:: Input data ::
============
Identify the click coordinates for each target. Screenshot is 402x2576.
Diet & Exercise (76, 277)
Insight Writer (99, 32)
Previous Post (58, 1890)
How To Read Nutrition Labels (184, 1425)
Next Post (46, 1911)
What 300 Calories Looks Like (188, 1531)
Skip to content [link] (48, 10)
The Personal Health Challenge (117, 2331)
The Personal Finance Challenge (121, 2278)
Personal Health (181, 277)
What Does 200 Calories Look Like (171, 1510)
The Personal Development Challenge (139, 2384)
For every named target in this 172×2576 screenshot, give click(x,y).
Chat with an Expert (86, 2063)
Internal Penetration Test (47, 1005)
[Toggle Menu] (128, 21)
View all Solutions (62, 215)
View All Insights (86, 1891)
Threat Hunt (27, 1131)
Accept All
============
:: What needs to be done ::
Only the lines holding the string "Health" are needed; copy each of them from the material above.

:: Output of the task ::
The Personal Health Challenge (117, 2331)
Personal Health (181, 277)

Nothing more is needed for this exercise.